Local activities include waterskiing, mountain bike riding, bush walking, four-wheel-driving, camping, swimming, rock hopping in streams and creeks and picnicking. The village lies between two areas of state forest with a range of different bushwalking and scenic drive trails. South of the village is Cairncross State Forest, while to the north is Ballengarra State Forest.

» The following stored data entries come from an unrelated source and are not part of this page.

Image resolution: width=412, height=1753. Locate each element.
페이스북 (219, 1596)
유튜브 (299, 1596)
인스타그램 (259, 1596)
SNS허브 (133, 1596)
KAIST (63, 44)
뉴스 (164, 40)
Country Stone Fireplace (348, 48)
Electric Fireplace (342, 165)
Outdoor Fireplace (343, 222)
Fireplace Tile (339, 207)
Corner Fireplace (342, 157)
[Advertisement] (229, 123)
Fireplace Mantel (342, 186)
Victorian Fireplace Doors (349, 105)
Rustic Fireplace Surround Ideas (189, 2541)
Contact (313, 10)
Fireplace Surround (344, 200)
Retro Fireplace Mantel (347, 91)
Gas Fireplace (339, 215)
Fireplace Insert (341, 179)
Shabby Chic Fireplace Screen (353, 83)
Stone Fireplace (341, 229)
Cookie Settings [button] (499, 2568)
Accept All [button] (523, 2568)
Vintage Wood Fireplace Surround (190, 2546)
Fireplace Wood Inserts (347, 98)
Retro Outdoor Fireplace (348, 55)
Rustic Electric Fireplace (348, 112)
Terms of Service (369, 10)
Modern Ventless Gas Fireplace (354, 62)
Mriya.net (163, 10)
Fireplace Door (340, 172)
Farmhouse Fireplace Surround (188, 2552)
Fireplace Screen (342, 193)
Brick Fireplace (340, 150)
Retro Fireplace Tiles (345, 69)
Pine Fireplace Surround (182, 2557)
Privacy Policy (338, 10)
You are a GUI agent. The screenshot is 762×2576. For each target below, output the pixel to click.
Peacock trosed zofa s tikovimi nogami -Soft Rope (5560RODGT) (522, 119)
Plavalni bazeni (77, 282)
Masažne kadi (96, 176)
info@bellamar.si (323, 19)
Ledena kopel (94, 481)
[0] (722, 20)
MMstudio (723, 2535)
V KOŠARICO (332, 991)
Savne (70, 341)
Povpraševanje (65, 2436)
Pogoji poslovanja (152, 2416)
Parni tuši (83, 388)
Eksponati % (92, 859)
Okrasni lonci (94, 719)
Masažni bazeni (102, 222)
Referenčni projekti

During the summer months, the local man-made lake and holiday park Stoney Park is turned into a Fun Park at Stoney Aqua Park.

Regular community activities are held at the Community Hall including a local book club, history association, craft activities, yoga, and all-ages fitness classes.

The local sports field, Charlie Watt Reserve, is the home of the Port Macquarie Dog Club and the training field for the Western Phoenix Soccer club.

==History==
The traditional owners of country throughout the Telegraph Point and Rollands Plains region are the Ngaku people (north of the Wilson River along the coast and inland to Kemps Pinnacle in the Willi Willi National Park), and the Ngambaa peoples (south of the Upper Wilson River, inland through Bril Bril towards the Manning).

The first European land grants in the Telegraph Point area were issued in the region then-known as ‘Prospect’ in 1832.
The name derives from the telegraph line which crossed the river in 1869. The river played an important role in the logging of the surrounding forests and there are the remains of several old wharves to be seen, the best-preserved of which is on the south bank beside the traffic bridge in Log Wharf Reserve.

A railway station was located in the town between 1917 and 1983. In April 1974, the town was bypassed by the Pacific Highway with the construction of a 555 metre 15 span bridge as part of a six kilometre deviation.